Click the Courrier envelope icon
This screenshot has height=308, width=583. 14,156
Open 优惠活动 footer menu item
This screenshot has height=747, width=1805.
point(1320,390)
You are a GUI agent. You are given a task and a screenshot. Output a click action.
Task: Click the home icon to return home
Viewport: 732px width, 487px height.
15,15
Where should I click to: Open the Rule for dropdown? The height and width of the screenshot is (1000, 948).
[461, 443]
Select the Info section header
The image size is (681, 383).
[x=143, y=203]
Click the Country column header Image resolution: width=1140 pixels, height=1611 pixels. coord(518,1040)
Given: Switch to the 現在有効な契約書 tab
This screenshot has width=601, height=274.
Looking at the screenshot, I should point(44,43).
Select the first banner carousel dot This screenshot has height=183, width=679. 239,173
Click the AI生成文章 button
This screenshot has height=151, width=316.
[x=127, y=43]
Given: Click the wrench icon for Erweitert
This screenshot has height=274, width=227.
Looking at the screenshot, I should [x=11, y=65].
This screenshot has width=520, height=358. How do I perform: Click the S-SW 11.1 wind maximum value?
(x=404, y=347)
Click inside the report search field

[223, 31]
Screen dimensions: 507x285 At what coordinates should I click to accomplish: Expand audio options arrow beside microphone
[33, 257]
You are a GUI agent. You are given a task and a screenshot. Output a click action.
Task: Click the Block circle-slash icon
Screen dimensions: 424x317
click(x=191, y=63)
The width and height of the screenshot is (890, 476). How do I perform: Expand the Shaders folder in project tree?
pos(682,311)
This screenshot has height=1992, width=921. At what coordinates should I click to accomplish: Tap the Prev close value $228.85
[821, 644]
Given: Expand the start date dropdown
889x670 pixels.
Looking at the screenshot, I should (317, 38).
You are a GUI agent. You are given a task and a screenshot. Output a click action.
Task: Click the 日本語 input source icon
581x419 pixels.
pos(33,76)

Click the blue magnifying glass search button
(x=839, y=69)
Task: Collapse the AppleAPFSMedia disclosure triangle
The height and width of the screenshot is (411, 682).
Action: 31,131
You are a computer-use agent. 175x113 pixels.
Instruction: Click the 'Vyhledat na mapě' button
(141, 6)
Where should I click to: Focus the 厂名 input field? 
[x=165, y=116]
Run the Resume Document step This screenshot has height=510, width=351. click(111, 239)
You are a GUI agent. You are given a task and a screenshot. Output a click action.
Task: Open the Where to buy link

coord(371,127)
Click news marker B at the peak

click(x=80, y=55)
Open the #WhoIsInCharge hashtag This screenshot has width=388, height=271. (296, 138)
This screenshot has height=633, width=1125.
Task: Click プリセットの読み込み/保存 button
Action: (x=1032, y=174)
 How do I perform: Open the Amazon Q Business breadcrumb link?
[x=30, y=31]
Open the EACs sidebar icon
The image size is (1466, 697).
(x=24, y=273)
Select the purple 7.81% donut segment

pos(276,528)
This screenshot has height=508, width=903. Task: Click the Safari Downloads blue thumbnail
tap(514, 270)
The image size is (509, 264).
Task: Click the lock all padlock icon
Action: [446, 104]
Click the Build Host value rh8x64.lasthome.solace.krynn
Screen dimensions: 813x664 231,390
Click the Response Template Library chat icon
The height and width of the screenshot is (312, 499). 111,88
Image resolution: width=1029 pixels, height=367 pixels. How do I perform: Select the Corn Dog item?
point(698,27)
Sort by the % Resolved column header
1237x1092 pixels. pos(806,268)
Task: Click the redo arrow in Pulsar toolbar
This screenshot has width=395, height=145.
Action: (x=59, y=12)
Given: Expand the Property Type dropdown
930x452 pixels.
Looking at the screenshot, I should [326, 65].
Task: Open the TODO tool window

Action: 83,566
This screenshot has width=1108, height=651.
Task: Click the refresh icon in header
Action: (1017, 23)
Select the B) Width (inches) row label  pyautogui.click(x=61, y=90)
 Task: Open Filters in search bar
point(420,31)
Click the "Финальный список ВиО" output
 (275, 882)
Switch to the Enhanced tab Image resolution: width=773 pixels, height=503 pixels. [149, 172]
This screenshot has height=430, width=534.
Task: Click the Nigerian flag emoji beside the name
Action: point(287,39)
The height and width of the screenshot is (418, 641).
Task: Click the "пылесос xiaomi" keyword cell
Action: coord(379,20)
-.-.-
* THE PROBLEM
Line by line, give the material above again exactly.

* WRITTEN REPLY
Click the Courrier envelope icon
This screenshot has height=308, width=583. 14,156
Open 优惠活动 footer menu item
This screenshot has height=747, width=1805.
point(1320,390)
You are a GUI agent. You are given a task and a screenshot. Output a click action.
Task: Click the home icon to return home
Viewport: 732px width, 487px height.
15,15
Where should I click to: Open the Rule for dropdown? The height and width of the screenshot is (1000, 948).
[461, 443]
Select the Info section header
The image size is (681, 383).
[x=143, y=203]
Click the Country column header Image resolution: width=1140 pixels, height=1611 pixels. coord(518,1040)
Given: Switch to the 現在有効な契約書 tab
This screenshot has width=601, height=274.
Looking at the screenshot, I should point(44,43).
Select the first banner carousel dot This screenshot has height=183, width=679. 239,173
Click the AI生成文章 button
This screenshot has height=151, width=316.
[x=127, y=43]
Given: Click the wrench icon for Erweitert
This screenshot has height=274, width=227.
Looking at the screenshot, I should [x=11, y=65].
This screenshot has width=520, height=358. How do I perform: Click the S-SW 11.1 wind maximum value?
(x=404, y=347)
Click inside the report search field

[223, 31]
Screen dimensions: 507x285 At what coordinates should I click to accomplish: Expand audio options arrow beside microphone
[33, 257]
You are a GUI agent. You are given a task and a screenshot. Output a click action.
Task: Click the Block circle-slash icon
Screen dimensions: 424x317
click(x=191, y=63)
The width and height of the screenshot is (890, 476). How do I perform: Expand the Shaders folder in project tree?
pos(682,311)
This screenshot has height=1992, width=921. At what coordinates should I click to accomplish: Tap the Prev close value $228.85
[821, 644]
Given: Expand the start date dropdown
889x670 pixels.
Looking at the screenshot, I should (317, 38).
You are a GUI agent. You are given a task and a screenshot. Output a click action.
Task: Click the 日本語 input source icon
581x419 pixels.
pos(33,76)

Click the blue magnifying glass search button
(x=839, y=69)
Task: Collapse the AppleAPFSMedia disclosure triangle
The height and width of the screenshot is (411, 682).
Action: 31,131
You are a computer-use agent. 175x113 pixels.
Instruction: Click the 'Vyhledat na mapě' button
(141, 6)
Where should I click to: Focus the 厂名 input field? 
[x=165, y=116]
Run the Resume Document step This screenshot has height=510, width=351. click(111, 239)
You are a GUI agent. You are given a task and a screenshot. Output a click action.
Task: Open the Where to buy link

coord(371,127)
Click news marker B at the peak

click(x=80, y=55)
Open the #WhoIsInCharge hashtag This screenshot has width=388, height=271. (296, 138)
This screenshot has height=633, width=1125.
Task: Click プリセットの読み込み/保存 button
Action: (x=1032, y=174)
 How do I perform: Open the Amazon Q Business breadcrumb link?
[x=30, y=31]
Open the EACs sidebar icon
The image size is (1466, 697).
(x=24, y=273)
Select the purple 7.81% donut segment

pos(276,528)
This screenshot has height=508, width=903. Task: Click the Safari Downloads blue thumbnail
tap(514, 270)
The image size is (509, 264).
Task: Click the lock all padlock icon
Action: [446, 104]
Click the Build Host value rh8x64.lasthome.solace.krynn
Screen dimensions: 813x664 231,390
Click the Response Template Library chat icon
The height and width of the screenshot is (312, 499). 111,88
Image resolution: width=1029 pixels, height=367 pixels. How do I perform: Select the Corn Dog item?
point(698,27)
Sort by the % Resolved column header
1237x1092 pixels. pos(806,268)
Task: Click the redo arrow in Pulsar toolbar
This screenshot has width=395, height=145.
Action: (x=59, y=12)
Given: Expand the Property Type dropdown
930x452 pixels.
Looking at the screenshot, I should [326, 65].
Task: Open the TODO tool window

Action: 83,566
This screenshot has width=1108, height=651.
Task: Click the refresh icon in header
Action: (1017, 23)
Select the B) Width (inches) row label  pyautogui.click(x=61, y=90)
 Task: Open Filters in search bar
point(420,31)
Click the "Финальный список ВиО" output
 (275, 882)
Switch to the Enhanced tab Image resolution: width=773 pixels, height=503 pixels. [149, 172]
This screenshot has height=430, width=534.
Task: Click the Nigerian flag emoji beside the name
Action: point(287,39)
The height and width of the screenshot is (418, 641).
Task: Click the "пылесос xiaomi" keyword cell
Action: coord(379,20)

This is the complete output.